Pero debajo de ese Trump empieza a dibujarse una estrategia, probablemente definida por su equipo, que parece clara. El presidente está decidido a que Estados Unidos tenga una estrategia respecto a Oriente Medio y Asia Central tras unos años en que la Casa Blanca parecía embrollada en un discurso de llevarse bien con todos y en conseguir el aplauso de la opinión pública políticamente correcta. Trump ha llegado a Arabia Saudí, les ha advertido de los lazos perversos con el Daesh en un mensaje no solo dirigido a Ryad sino también a Qatar, y les ha ofrecido ayuda militar frente a Irán a cambio de compromiso contra el Desh.
El islam sunní cuya autoridad religiosa encarna Arabia Saudí está en guerra con los chíies que apadrina Irán, en Irak, en Siria y, sobre todo en Yemen, en un conflicto en abierta confrontación militar. De esa confrontación provienen en realidad los lazos entre Al Qaeda, Daesh y el islam sunní, todos enemigos de los chíies. El campo chíi agrupa al régimen de Bachar el Asad de Siria, a sectores irakíes, al Estado paralelo que representa Hizbullah en Líbano (con tropas en Siria) y, como aliado estratégico, la Rusia de Putin. Con esa política, EEUU ha marcado el campo y redoblado su apoyo a Israel, no sólo la única democracia de la zona sino el único proyecto de vida con estándares occidentales y donde cristianos y musulmanes, además de judíos,  gozan de mayores libertades y seguridad en toda la región.
La política, si es el arte de lo posible, constituye una partida que hay que jugar con las cartas que tocan, y colocarse por encima del juego real es peligroso y un factor propagandístico de primer orden. Irán es hoy una potencia en auge que desestabiliza la zona y para comprometerla en una reglas del juego manejables hay que dejarle claro los límites. Como se les deja, en otro plano, a Arabia, Pakistán y Egipto.

> [Trabajo por hacer]
1/ Según el texto sobre la estrategia de Trump en Oriente Medio, ¿qué le ofreció Trump a Arabia Saudí a cambio de compromiso contra el Daesh?
2/ Prolonga, por favor, el texto sobre la estrategia de Trump en Oriente Medio a partir de donde termina.

Datos almacenados:
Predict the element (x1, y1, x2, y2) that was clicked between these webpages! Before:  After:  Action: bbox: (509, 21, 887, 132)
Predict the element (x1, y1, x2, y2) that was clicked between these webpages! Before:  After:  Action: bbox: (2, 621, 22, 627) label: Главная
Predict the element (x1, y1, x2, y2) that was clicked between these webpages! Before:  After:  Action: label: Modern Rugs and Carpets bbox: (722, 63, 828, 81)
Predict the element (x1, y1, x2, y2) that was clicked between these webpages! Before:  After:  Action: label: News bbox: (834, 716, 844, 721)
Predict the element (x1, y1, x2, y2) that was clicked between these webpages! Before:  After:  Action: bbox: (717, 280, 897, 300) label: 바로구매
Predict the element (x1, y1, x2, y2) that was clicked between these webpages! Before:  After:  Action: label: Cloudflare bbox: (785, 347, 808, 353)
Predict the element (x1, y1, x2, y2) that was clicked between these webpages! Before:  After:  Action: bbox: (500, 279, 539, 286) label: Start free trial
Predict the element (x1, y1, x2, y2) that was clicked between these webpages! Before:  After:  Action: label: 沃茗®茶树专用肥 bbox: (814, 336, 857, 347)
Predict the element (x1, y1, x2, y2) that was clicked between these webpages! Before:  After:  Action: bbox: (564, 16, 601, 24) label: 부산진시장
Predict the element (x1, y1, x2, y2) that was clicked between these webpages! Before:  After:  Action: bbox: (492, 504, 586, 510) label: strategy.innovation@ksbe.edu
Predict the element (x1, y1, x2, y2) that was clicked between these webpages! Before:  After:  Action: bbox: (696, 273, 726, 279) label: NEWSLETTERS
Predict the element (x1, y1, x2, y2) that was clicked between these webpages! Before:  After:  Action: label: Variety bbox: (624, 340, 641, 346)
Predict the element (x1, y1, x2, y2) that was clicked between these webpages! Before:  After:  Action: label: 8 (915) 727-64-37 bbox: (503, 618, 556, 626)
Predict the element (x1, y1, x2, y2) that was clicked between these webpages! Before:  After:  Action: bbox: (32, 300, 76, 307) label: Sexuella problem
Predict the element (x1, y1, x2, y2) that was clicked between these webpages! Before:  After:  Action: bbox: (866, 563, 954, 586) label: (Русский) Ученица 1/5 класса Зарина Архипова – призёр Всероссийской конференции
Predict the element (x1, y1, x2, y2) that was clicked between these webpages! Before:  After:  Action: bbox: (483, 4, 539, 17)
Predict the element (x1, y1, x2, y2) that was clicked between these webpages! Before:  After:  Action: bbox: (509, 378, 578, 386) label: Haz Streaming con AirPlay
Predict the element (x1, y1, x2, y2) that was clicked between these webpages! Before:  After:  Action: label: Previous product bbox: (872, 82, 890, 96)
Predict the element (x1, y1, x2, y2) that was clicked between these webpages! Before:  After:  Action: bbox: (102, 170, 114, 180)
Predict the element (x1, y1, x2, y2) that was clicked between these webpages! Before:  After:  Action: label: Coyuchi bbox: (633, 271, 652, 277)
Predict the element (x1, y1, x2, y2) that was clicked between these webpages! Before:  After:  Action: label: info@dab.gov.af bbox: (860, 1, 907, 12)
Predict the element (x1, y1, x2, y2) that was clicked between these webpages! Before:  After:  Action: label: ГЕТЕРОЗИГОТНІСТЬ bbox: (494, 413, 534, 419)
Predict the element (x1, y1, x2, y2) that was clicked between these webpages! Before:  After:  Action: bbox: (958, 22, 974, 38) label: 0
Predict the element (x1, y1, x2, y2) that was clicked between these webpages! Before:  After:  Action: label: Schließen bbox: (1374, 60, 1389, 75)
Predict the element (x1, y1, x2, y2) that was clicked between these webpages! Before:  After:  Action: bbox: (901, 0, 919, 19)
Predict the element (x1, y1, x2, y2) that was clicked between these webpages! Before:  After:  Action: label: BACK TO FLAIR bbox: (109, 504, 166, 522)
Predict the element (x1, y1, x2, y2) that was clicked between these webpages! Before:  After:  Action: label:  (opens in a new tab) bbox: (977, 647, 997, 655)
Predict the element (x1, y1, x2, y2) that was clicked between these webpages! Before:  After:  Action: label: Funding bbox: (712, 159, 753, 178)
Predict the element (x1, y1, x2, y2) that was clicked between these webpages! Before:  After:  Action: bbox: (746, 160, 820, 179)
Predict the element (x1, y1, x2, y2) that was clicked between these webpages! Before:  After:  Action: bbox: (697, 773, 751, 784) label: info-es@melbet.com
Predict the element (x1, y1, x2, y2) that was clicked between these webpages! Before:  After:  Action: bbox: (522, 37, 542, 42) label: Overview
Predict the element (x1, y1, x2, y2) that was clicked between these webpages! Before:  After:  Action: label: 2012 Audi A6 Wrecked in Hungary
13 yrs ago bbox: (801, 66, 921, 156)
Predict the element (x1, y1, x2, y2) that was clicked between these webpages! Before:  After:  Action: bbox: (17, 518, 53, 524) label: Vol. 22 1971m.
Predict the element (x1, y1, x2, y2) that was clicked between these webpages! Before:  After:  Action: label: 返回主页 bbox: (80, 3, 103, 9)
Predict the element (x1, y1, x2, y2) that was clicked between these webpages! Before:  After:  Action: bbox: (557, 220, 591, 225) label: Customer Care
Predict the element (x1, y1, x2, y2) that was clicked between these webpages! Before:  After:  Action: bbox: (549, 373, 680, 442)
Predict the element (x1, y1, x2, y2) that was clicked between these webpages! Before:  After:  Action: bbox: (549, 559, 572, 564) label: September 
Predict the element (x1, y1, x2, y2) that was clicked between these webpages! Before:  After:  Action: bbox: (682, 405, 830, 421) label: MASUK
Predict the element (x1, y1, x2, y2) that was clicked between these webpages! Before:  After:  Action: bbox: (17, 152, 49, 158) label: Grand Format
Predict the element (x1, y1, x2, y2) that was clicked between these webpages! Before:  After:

> [Respuestas a tareas]
1/ Ayuda militar frente a Irán.

2/
Pero, al lado de la zafiedad y la estrategia (se puede compartir o no, pero es un plan donde no había nada) aparece la estupidez. Los sectores progresistas europeos se rasgan las vestiduras y acusan a Trump de todos los males. Para ello exhiben la zafiedad presidencial y presentan oposición ética a la búsqueda de alianzas con los saudíes. Sin dejar de recordar que los mismos que piden principios contra Ryad son los que piden hacer “política” con Maduro y lo pedían con ETA, conviene advertir que, en el fondo, no hay una propuesta alternativa. Hay simplemente rechazo a Estados Unidos siempre que no gobierne un miembro del Partido Demócrata e, incluso entonces, con reparos.
Trump ha entrado en Europa como un elefante en cacharrrería, incluso cuando tiene razón  y dice que los aliados europeos tienen que gastar más en Defensa. Y hace bien Angela Merkel cuando advierte que los europeos deben aprender a caminar solos porque no hay, ni tiene por qué haber, una identidad absoluta de intereses. Pero no cabe duda de que es más lo que une a la UE y a Estados Unidos que lo que los separa. Y Rusia es un adversario a los intereses de ambos en todos los terrenos.
Trump ha comenzado a verle las sombras al brexit y se las verá a sus obsesiones proteccionistas. Pero incluso antes de eso está en el mismo campo que Europa.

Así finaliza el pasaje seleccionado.